A British tech security company has decided to try to hack a Mitsubishi Outlander and it has managed to do it quite easily.
The UK-based Pen Test Partners company proved once again that auto cybersecurity is a real concern by accessing through Wi-Fi the system computer on a Mitsubishi Outlander plug-in hybrid electric. Once inside, the firm’s tech guys could easily mess around with the charging programme or playing with the air conditioning and heating, thus draining the battery. But worse than that, they managed to disable the alarm system and “once unlocked, there is potential for many more attacks,” they reported. “The on-board diagnostics port is accessible once the door is unlocked.” The company also said that it tried to privately discuss the issue with Mitsubishi, but the attempt was greeted with disinterest. Therefore, Pen Test Partners contacted BBC to disclose the vulnerability and Mitsubishi has suddenly become very responsive, while the automaker also started to work on a fix.
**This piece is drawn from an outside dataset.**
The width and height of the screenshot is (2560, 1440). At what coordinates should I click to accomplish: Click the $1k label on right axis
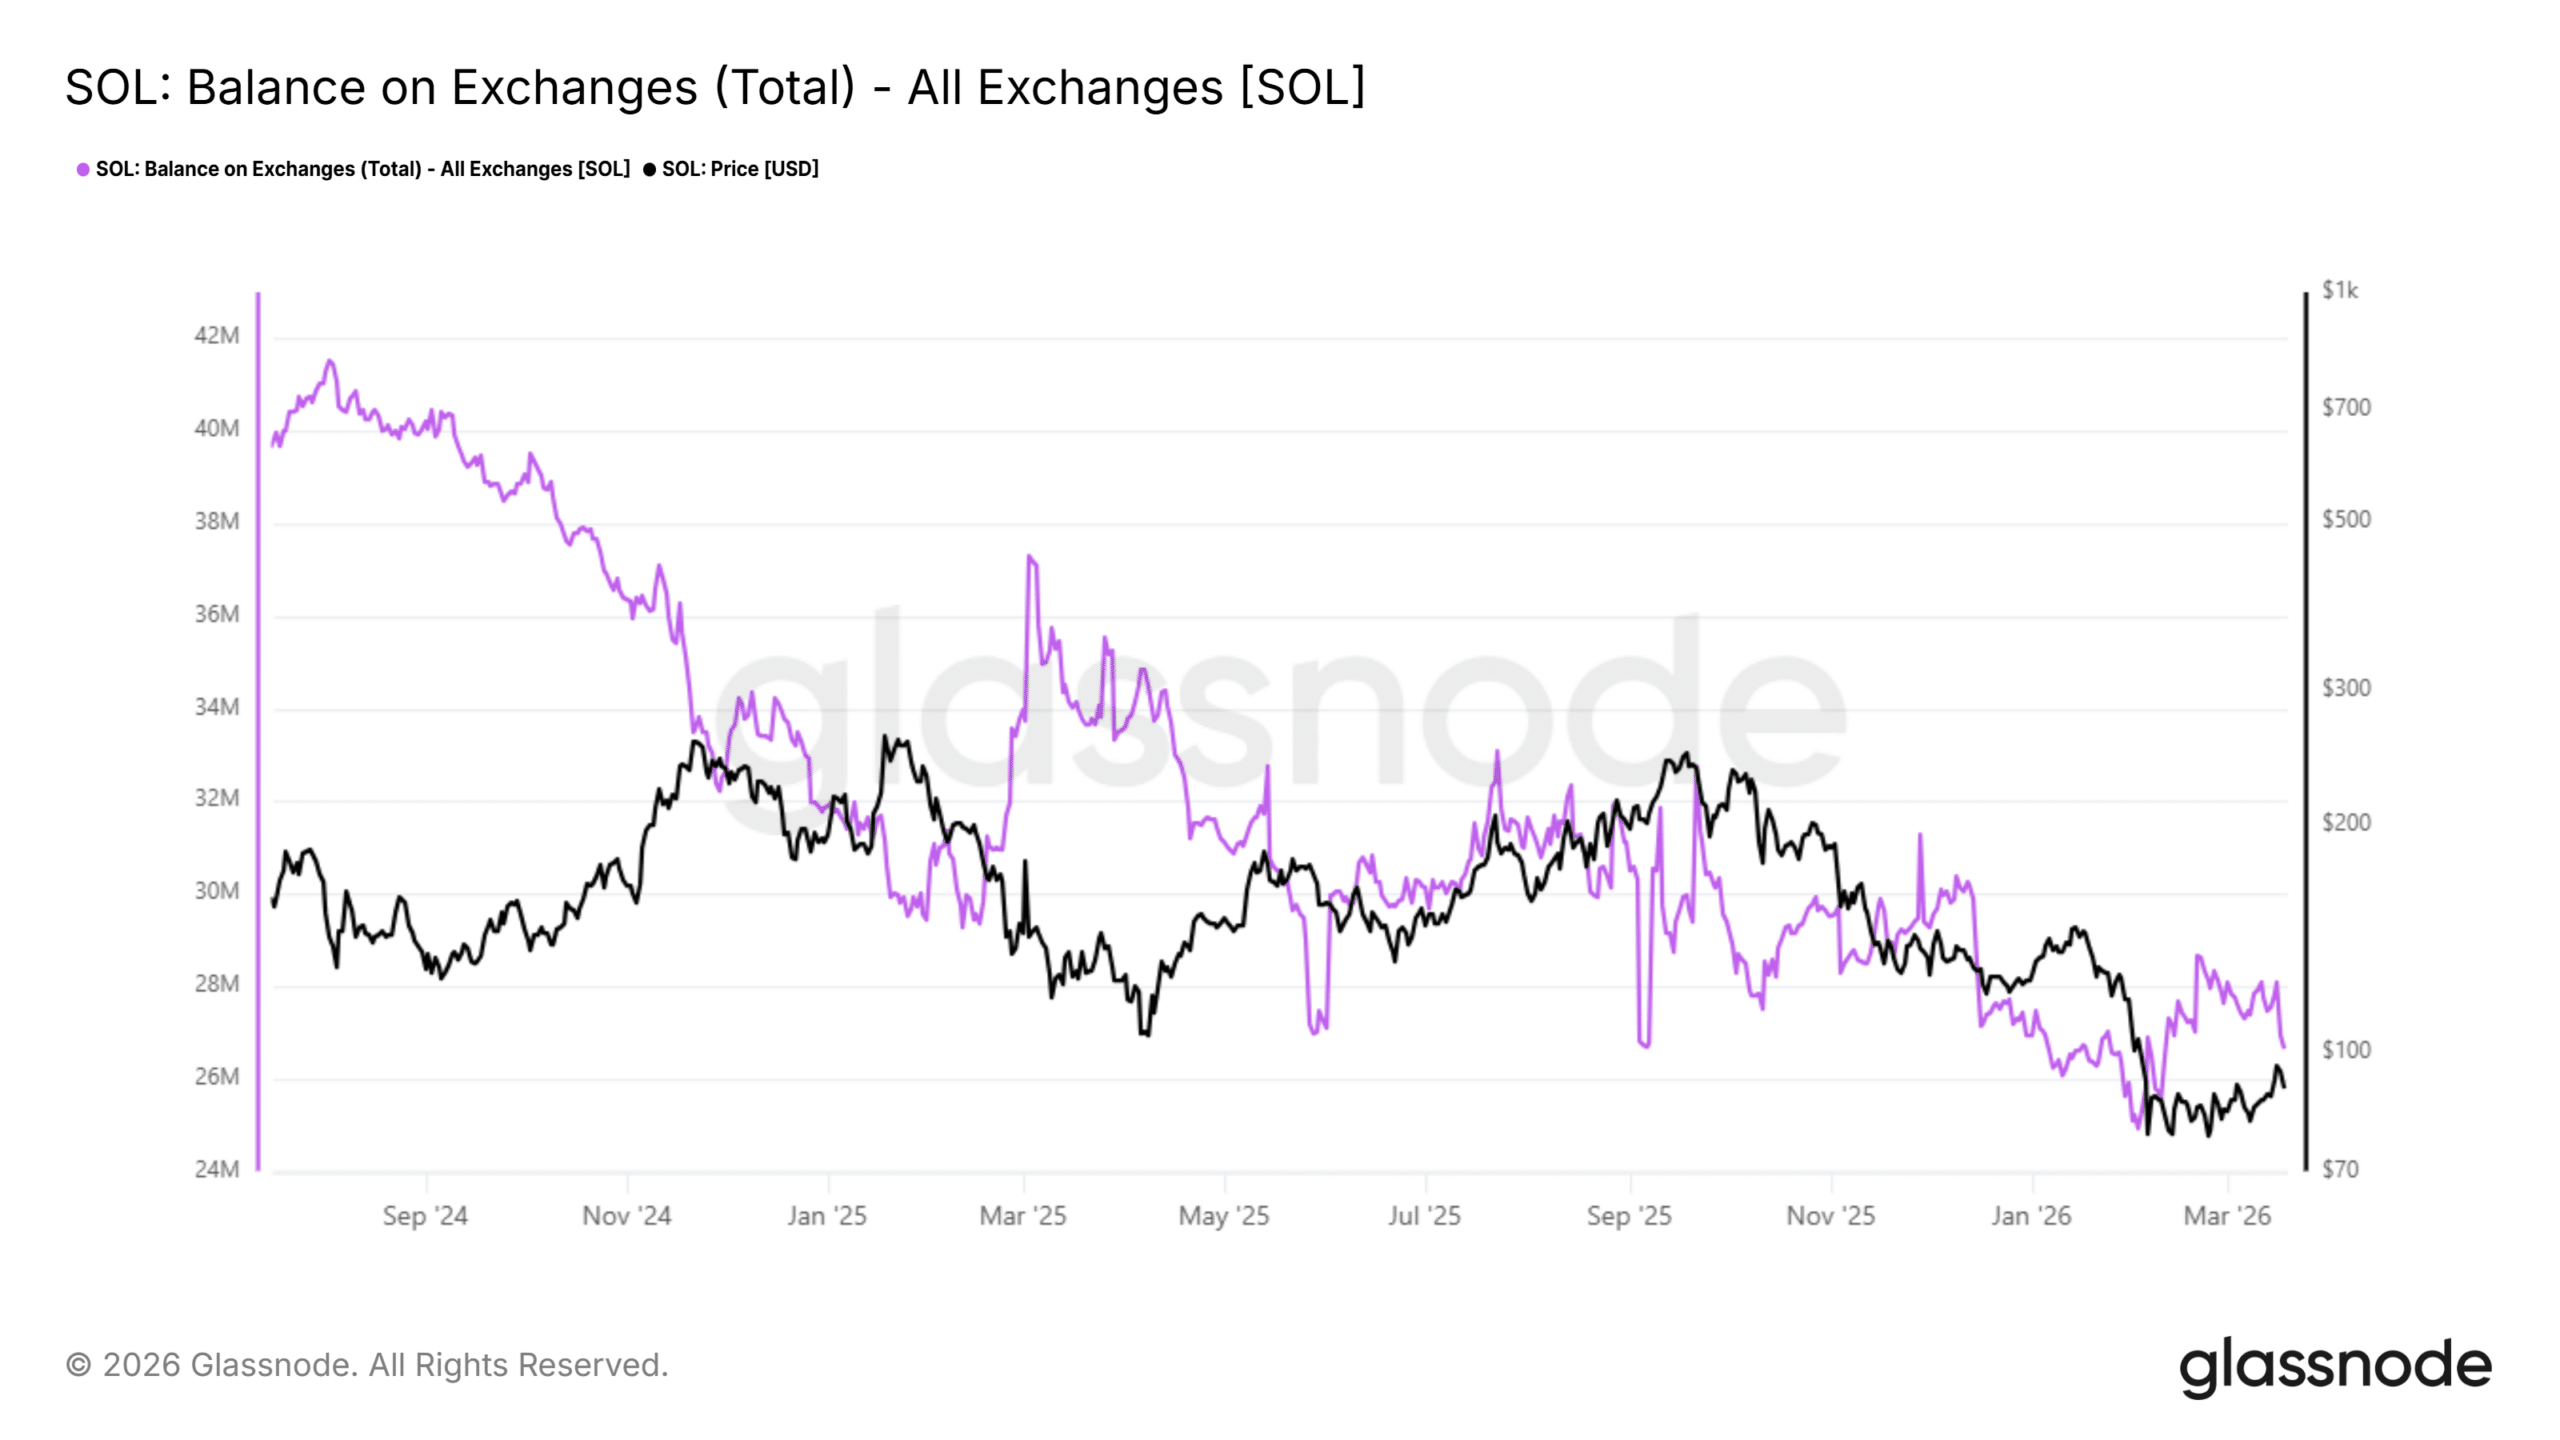(2340, 290)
Such news comes nearly a year after Fiat Chrysler was forced to recall 1.4 million US vehicles to install new software, following a magazine report that raised concerns about hacking, marking the first safety cybersecurity action for the automotive industry. In February, a cyber-security specialist found out that the smartphone app specially made to remotely control some of Leaf’s functions could be hacked into, prompting Nissan to temporally disable it. Earlier this year, in a joint issued bulletin, the FBI and US National Highway Traffic Safety Administration said owners and carmakers should be much more aware of cybersecurity risks triggered by the rising of connectivity techs.